How to implement automatic inspection of python apscheduler cron scheduled task trigger interface-Python Tutorial-php.cn

Python cron scheduled task trigger interface automatic inspection

There are several types of scheduled task triggering methods. In daily work, R&D students use more It’s the cron method

I checked that the APScheduler framework supports multiple scheduled task methods

First install the apscheduler module

$ pip install apscheduler

Copy after login

The code is as follows: (Various comments are made in the method The definition and range of time parameters)
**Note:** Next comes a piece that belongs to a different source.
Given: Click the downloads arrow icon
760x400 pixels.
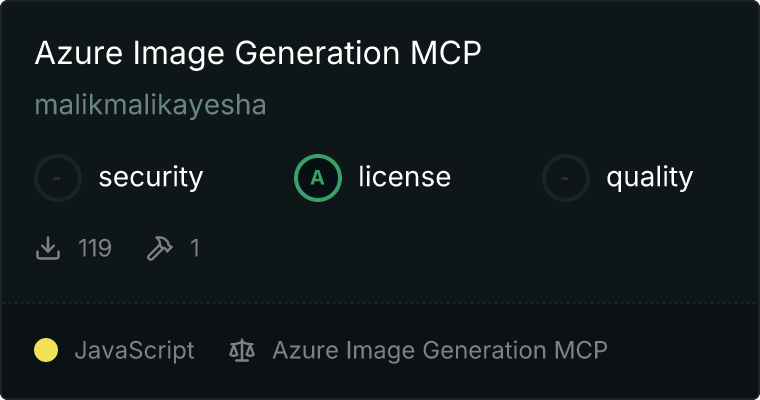Looking at the screenshot, I should pos(48,248).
from apscheduler.schedulers.blocking import BlockingScheduler


class Timing:
    def __init__(self, start_date, end_date, hour=None):
        self.start_date = start_date
        self.end_date = end_date
        self.hour = hour

    def cron(self, job, *value_list):
        """cron格式 在特定时间周期性地触发"""
        # year (int 或 str) – 年，4位数字
        # month (int 或 str) – 月 (范围1-12)
        # day (int 或 str) – 日 (范围1-31)
        # week (int 或 str) – 周 (范围1-53)
        # day_of_week (int 或 str) – 周内第几天或者星期几 (范围0-6 或者 mon,tue,wed,thu,fri,sat,sun)
        # hour (int 或 str) – 时 (范围0-23)
        # minute (int 或 str) – 分 (范围0-59)
        # second (int 或 str) – 秒 (范围0-59)
        # start_date (datetime 或 str) – 最早开始日期(包含)
        # end_date (datetime 或 str) – 分 最晚结束时间(包含)
        # timezone (datetime.tzinfo 或str) – 指定时区
        scheduler = BlockingScheduler()
        scheduler.add_job(job, &#39;cron&#39;, start_date=self.start_date, end_date=self.end_date, hour=self.hour,
                          args=[*value_list])
        scheduler.start()

    def interval(self, job, *value_list):
        """interval格式 周期触发任务"""
        # weeks (int) - 间隔几周
        # days (int)  - 间隔几天
        # hours (int) - 间隔几小时
        # minutes (int) - 间隔几分钟
        # seconds (int) - 间隔多少秒
        # start_date (datetime 或 str) - 开始日期
        # end_date (datetime 或 str) - 结束日期
        # timezone (datetime.tzinfo 或str) - 时区
        scheduler = BlockingScheduler()
        # 在 2019-08-29 22:15:00至2019-08-29 22:17:00期间，每隔1分30秒 运行一次 job 方法
        scheduler.add_job(job, &#39;interval&#39;, minutes=1, seconds=30, start_date=self.start_date,
                          end_date=self.end_date, args=[*value_list])
        scheduler.start()

    @staticmethod
    def date(job, *value_list):
        """date格式 特定时间点触发"""
        # run_date (datetime 或 str) - 作业的运行日期或时间
        # timezone (datetime.tzinfo 或 str)  - 指定时区
        scheduler = BlockingScheduler()
        # 在 2019-8-30 01:00:01 运行一次 job 方法
        scheduler.add_job(job, &#39;date&#39;, run_date=&#39;2019-8-30 01:00:00&#39;, args=[*value_list])
        scheduler.start()

Copy after login

The encapsulation method is not very universal. The code will be optimized later, but at least it can be used now, hahahahahahahahahahahahaha

Thinked about the idea, The inspection triggers the task, and then triggers DingTalk, so the scheduled task should be in the top layer

The code encapsulated by DingTalk shared before and continue to improve the bottom part

if __name__ == &#39;__main__&#39;:
    file_list = ["test_shiyan.py", "MeetSpringFestival.py"]
    # run_py(file_list)
    case_list = ["test_case_01", "test_case_02"]
    # run_case(test_sample, case_list)
    dingDing_list = [2, case_list, test_sample]
    # run_dingDing(*dingDing_list)
    Timing(&#39;2022-02-15 00:00:00&#39;, &#39;2022-02-16 00:00:00&#39;, &#39;0-23&#39;).cron(run_dingDing, *dingDing_list)

Copy after login

The function of run_dingDing() We put it in the encapsulated Timing().cron(run_dingDing, *dingDing_list), then we pass the parameters in run_dingDing() in the form of tuples

is what we wrote above and you can see it here

def cron(self, job, *value_list):
        """cron格式 在特定时间周期性地触发"""
        scheduler.add_job(job, &#39;cron&#39;, start_date=self.start_date, end_date=self.end_date, hour=self.hour,
                                  args=[*value_list])

Copy after login

I put the filling in the time range in the Timing() initialization, which makes it more comfortable.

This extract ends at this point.